Articles | Volume 22, issue 11
Research article
30 Oct 2018
Research article |  | 30 Oct 2018

A small-volume multiplexed pumping system for automated, high-frequency water chemistry measurements in volume-limited applications

Bryan M. Maxwell, François Birgand, Brad Smith, and Kyle Aveni-Deforge

Abstract. An automated multiplexed pumping system (MPS) for high-frequency water chemistry measurements at multiple locations previously showed the ability to increase spatial and temporal data resolution and improve understanding of biogeochemical processes in aquatic environments and at the land–water interface. The design of the previous system precludes its use in volume-limited applications in which highly frequent measurements requiring a large sample volume would significantly affect observed processes. A small-volume MPS was designed to minimize the sample volume while still providing high-frequency data. The system was tested for cross-contamination between multiple sources, and two applications of the technology are reported. Cross-contamination from multiple sources was shown to be negligible when using recommended procedures. Short-circuiting of flow in a bioreactor was directly observed using high-frequency porewater sampling in a well network, and the small-volume MPS showed high seasonal and spatial variability of nitrate removal in stream sediments, enhancing data collected from in situ mesocosms.
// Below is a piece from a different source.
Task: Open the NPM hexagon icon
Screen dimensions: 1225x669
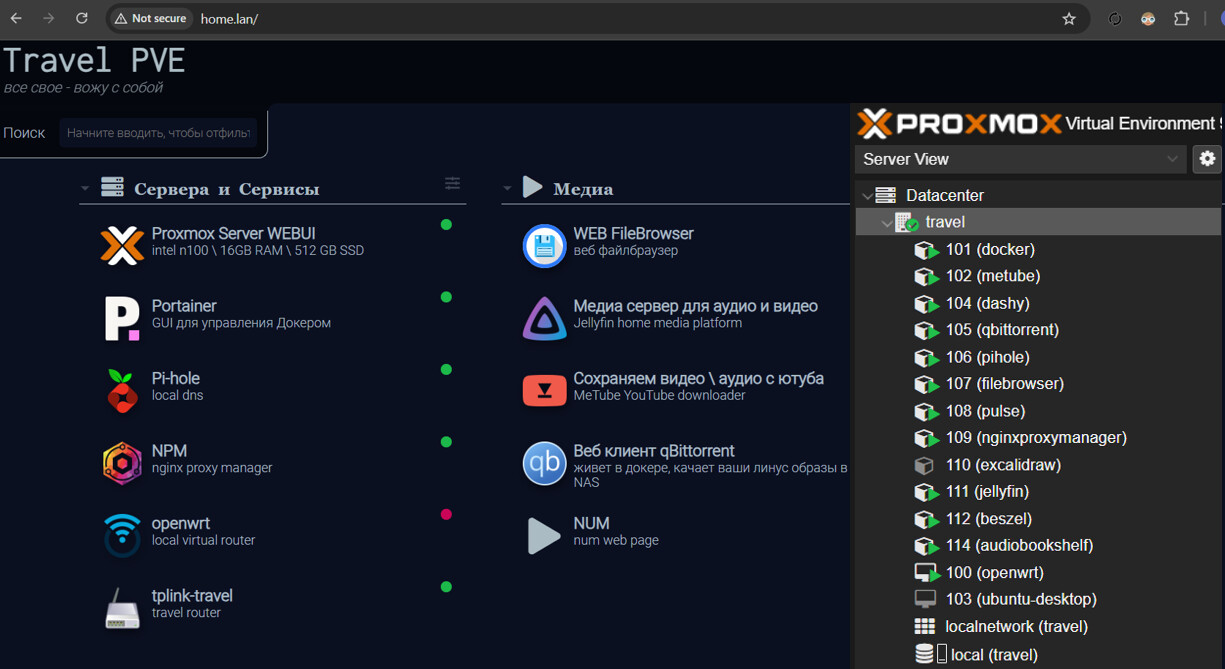Action: (122, 463)
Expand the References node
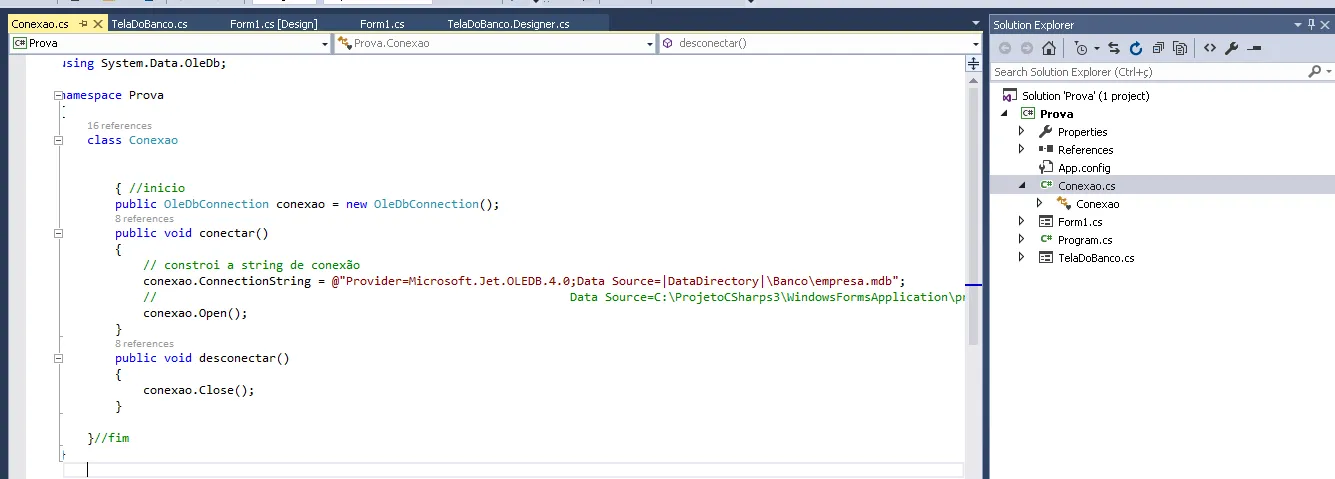Screen dimensions: 1335x479 [1021, 149]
The results show it is possible to obtain high-frequency data in volume-limited applications. The technology is most promising at the reach or transect scale for observing porewater solute dynamics over daily timescales, with data intervals  < 1 h for up to 12 locations.

Short summary
A multiplexed pumping system (MPS) for obtaining continuous water quality data at multiple locations was previously reported. The existing design was not practical for sampling water in volume-limited applications such as small mesocosms or porewater sampling. This paper discusses the design and performance of a small-volume MPS and illustrates two applications, showing spatial variability in replicate in situ mesocosms and short-circuiting in a woodchip bioreactor using porewater sampling.